The legs are certainly unusual which is why this table is hard to place in the Federal to Empire range, but that is why I brought it here. Must be some out there somewhere though.

It's hard to diagnose furniture from pictures. I can now see that the legs are not plywood or veneered.

I thought Amish/Quaker due to the simplicity and lack of design. The legs are quite blah, no design tying it to any period. The latch-hinges were internationally used and apparently available for purchase. The ring turnings are accomplished using a lathe, powered by foot, water, steam or electricity.

The ring turnings are the only design I can see.

Those vintage wooden hand planes were also used as routers. The blades had various shapes that created designs.

Gosh Jeff, would you say that the (birdcage area - I forget what the proper term is?) Was actually a seat of sorts? Like a chair? If so, I think it is indeed 1700's, but I'm forgetting what the terms are for that design trait as well.

It's been far to long, since I've seen such a lovely antique table. :)

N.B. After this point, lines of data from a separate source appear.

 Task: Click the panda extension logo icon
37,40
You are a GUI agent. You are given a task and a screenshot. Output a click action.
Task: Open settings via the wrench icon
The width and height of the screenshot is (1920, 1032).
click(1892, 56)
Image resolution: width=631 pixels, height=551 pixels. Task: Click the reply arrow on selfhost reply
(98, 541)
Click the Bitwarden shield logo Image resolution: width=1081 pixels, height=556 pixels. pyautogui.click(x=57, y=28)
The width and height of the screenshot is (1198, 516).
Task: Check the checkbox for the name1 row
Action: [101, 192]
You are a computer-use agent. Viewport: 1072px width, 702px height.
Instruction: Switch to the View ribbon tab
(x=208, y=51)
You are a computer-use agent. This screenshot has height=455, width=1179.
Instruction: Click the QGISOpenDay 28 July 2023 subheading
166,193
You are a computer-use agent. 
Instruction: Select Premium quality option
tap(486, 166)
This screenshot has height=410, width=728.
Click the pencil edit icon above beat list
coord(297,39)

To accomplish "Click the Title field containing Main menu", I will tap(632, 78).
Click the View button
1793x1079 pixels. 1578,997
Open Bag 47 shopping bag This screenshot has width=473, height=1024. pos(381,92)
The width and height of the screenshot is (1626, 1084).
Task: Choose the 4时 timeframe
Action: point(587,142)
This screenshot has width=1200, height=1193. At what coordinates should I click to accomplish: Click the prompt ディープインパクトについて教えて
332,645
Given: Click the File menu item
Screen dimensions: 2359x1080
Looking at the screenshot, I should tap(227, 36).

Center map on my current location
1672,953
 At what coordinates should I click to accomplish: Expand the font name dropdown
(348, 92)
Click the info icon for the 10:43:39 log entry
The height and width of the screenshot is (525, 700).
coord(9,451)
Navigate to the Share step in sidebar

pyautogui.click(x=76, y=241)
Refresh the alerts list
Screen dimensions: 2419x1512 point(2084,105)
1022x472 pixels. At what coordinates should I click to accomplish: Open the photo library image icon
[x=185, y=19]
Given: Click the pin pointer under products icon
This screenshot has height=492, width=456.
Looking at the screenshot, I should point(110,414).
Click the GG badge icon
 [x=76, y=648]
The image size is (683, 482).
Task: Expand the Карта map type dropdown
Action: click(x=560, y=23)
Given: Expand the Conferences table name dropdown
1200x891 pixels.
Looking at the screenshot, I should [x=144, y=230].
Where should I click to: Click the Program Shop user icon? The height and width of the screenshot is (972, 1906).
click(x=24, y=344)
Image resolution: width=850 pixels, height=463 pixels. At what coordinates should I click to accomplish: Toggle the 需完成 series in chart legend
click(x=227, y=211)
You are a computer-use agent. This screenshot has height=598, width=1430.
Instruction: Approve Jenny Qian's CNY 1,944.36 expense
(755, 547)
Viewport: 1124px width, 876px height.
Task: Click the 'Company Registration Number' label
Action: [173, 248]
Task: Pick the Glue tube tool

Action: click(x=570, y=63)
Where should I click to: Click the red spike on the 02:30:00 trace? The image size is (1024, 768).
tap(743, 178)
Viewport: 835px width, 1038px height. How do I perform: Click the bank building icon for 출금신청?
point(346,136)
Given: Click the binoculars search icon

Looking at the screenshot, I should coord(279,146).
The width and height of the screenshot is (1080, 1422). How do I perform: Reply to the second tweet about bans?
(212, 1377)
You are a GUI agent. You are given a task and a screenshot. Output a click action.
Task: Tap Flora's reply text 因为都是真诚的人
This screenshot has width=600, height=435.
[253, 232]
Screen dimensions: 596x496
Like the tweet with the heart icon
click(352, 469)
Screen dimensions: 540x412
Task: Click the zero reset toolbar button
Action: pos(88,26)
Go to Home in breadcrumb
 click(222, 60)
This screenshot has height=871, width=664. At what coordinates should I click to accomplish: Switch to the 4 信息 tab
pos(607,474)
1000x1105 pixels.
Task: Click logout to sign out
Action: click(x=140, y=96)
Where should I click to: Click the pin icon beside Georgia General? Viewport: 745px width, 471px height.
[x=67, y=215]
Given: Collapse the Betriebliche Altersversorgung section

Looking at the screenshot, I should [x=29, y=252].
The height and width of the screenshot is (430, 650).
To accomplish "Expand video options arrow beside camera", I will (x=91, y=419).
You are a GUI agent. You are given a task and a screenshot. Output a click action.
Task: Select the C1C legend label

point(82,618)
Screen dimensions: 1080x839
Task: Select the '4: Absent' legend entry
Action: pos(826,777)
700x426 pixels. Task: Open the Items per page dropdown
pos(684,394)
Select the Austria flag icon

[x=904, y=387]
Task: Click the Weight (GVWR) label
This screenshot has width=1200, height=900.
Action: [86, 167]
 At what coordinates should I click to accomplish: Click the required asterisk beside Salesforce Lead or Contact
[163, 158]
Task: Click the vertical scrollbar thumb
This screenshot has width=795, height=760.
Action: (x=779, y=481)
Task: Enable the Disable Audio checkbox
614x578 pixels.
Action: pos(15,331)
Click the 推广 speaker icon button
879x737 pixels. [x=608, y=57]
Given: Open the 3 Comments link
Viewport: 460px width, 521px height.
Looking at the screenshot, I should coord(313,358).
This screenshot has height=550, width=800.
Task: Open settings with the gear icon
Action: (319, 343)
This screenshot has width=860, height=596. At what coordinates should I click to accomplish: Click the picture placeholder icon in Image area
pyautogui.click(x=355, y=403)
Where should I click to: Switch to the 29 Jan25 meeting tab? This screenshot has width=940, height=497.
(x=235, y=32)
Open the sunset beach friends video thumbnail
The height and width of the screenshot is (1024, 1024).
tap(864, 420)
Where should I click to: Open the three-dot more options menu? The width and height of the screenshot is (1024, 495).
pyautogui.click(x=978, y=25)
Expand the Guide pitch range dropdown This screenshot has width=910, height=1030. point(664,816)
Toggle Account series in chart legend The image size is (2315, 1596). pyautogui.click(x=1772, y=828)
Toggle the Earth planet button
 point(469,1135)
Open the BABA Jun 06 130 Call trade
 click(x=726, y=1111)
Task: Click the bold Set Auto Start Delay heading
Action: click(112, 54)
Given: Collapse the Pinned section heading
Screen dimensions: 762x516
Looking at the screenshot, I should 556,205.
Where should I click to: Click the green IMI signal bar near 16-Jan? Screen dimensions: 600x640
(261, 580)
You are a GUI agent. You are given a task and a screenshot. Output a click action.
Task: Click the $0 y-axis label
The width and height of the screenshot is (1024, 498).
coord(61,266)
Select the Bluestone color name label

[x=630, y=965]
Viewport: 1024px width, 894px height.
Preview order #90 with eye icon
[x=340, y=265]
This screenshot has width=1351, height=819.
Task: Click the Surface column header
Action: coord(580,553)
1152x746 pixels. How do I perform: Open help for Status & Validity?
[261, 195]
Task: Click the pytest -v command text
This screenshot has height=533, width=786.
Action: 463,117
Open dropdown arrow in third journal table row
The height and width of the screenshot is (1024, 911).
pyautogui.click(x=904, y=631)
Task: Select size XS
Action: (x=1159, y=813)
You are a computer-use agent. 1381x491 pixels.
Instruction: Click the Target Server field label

Thank you so much, that's very kind.

Mine is just a table and doesn't convert to a seat (far too small), but I think you meant one like this one (from the web, not mine):

LB, thanks for your comment, I hadn't even noticed it had edge banding till you asked for a pic. Here's the top - clearly damaged but I'll minimize the cleanup since I don't like to mess with what looks like original finish. The legs are driving me crazy though!

Image result for Reverse S-scrolled tripod tilt top legs

This one was labeled Mid 18th century Mahogany Tripod Table....tripod?

Pre 1825? Chippendale then? The tilt tops were primarily for tea, weren't they?

I hardly ever get to see the gorgeous old E. Coast pieces, being in MI., we are so saturated with the Grand Rapids copies of Everything! LOL

The legs on yours seem to have a unique transitional Chippendale to Empire flair (like this Boston one - The overall octagonal form is similar to some of these Massachusetts examples:

And the "sold" #1530 halfway down this page:

I do agree with Tom that it could've been used as a candle stand, but that ring-shaped surface damage on the table top sure looks like it was from a hot teapot. Love the original finish!

Thanks so much for the research, very informative and helpful and I learn a lot from your posts. By the way, if you're ever in the Providence area, it's worth a visit to the dealer in your first link. He has a huge building packed with amazing authentic antiques that is well worth the visit. His prices are atmospheric so not a place to shop as much as window shop.

As to the usage for the table, I think you're right about the damage and it's larger than it needs to be for a single candle, but we should all bear in mind that later generations sometimes put names on antiques as if they could only had one use, whereas in reality back then a table was a table, just as it is today. So I think this table could have worked for either - or maybe both!